Description of the task: Go through the listing below and retype exactly the lines starting at the one with "Where should I" and ending at the one with "Task: Tap the", skipping pictures.

The records:
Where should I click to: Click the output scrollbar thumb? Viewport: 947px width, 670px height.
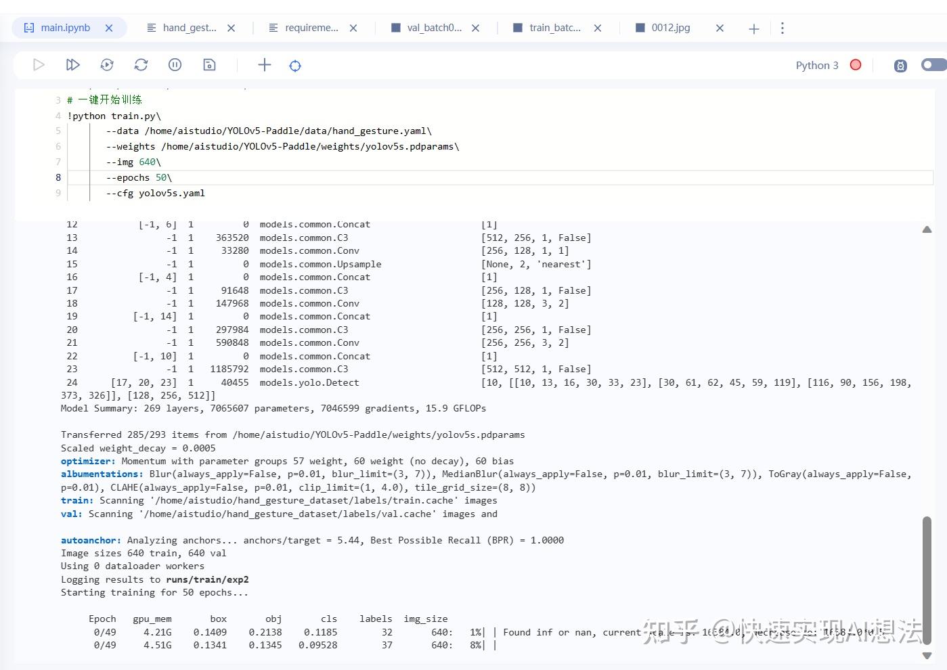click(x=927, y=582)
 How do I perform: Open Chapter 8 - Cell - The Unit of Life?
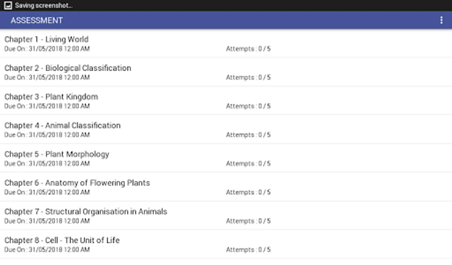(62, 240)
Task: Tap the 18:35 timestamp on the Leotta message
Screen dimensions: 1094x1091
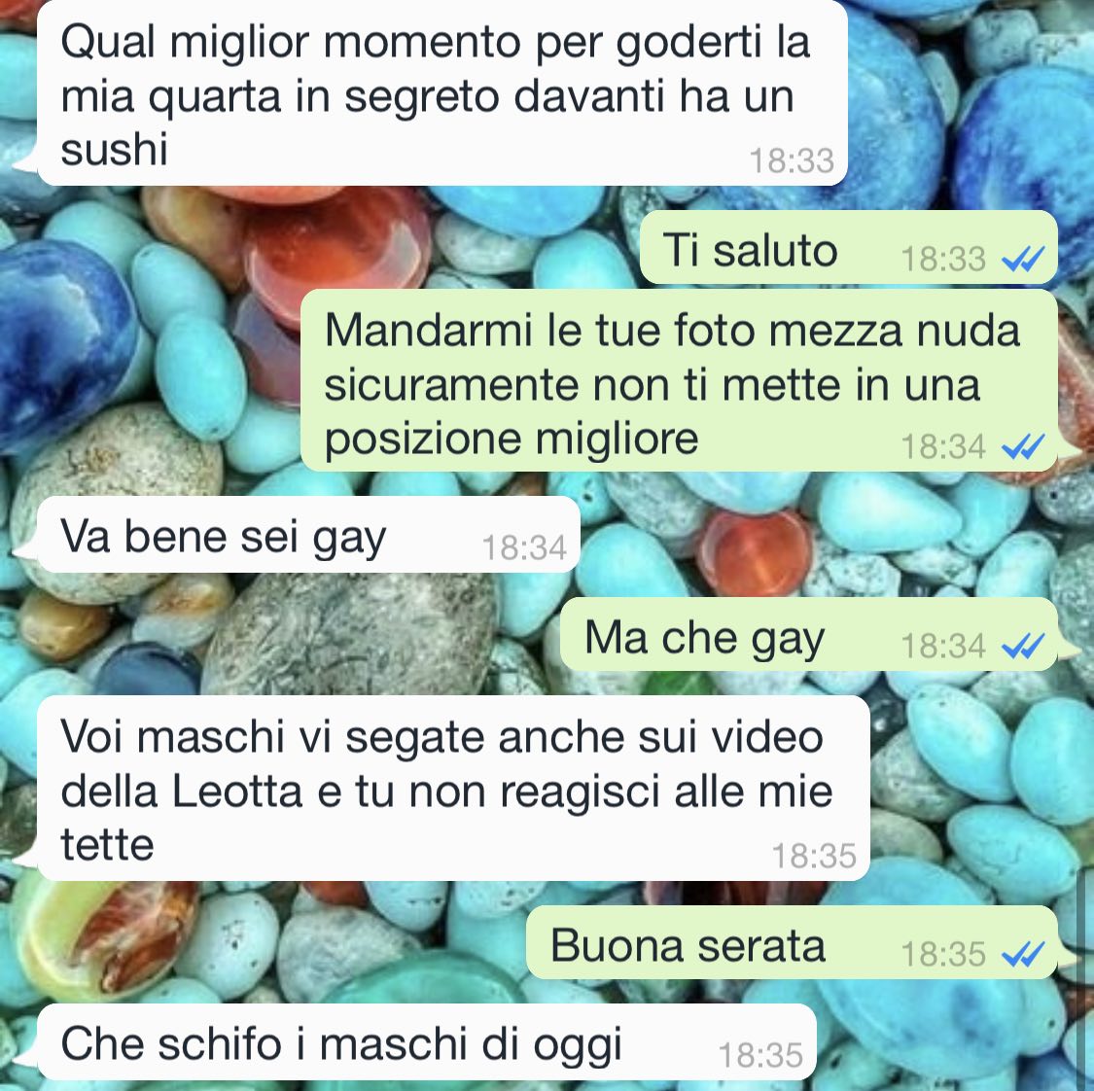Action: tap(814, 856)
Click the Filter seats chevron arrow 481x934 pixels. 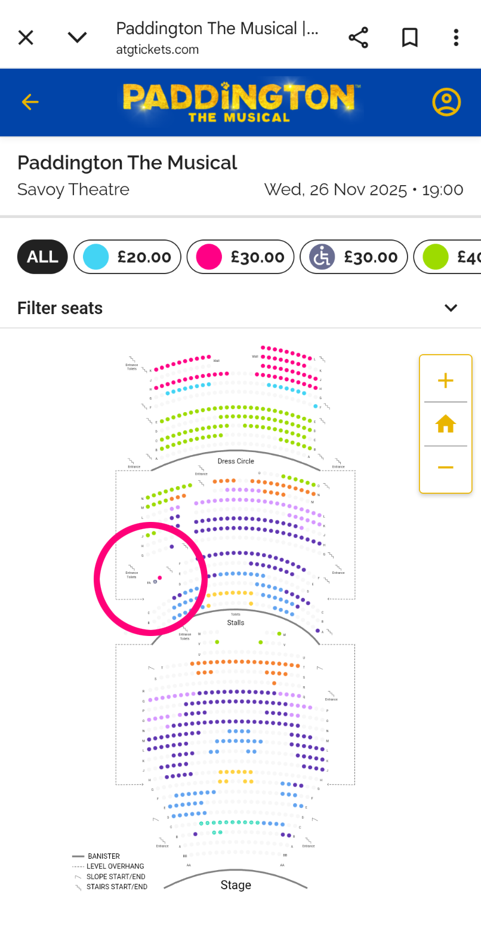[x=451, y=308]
==
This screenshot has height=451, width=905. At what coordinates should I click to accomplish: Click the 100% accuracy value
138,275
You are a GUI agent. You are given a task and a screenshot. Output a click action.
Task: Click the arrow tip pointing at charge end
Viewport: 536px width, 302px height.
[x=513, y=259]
==
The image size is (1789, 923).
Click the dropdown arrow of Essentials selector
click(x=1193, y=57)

Response below:
Where should I click to: Click the output scrollbar thumb? Viewport: 947px width, 670px height.
click(x=927, y=582)
 How do I perform: Open Chapter 8 - Cell - The Unit of Life?
(62, 240)
Task: Tap the 18:35 timestamp on the Leotta message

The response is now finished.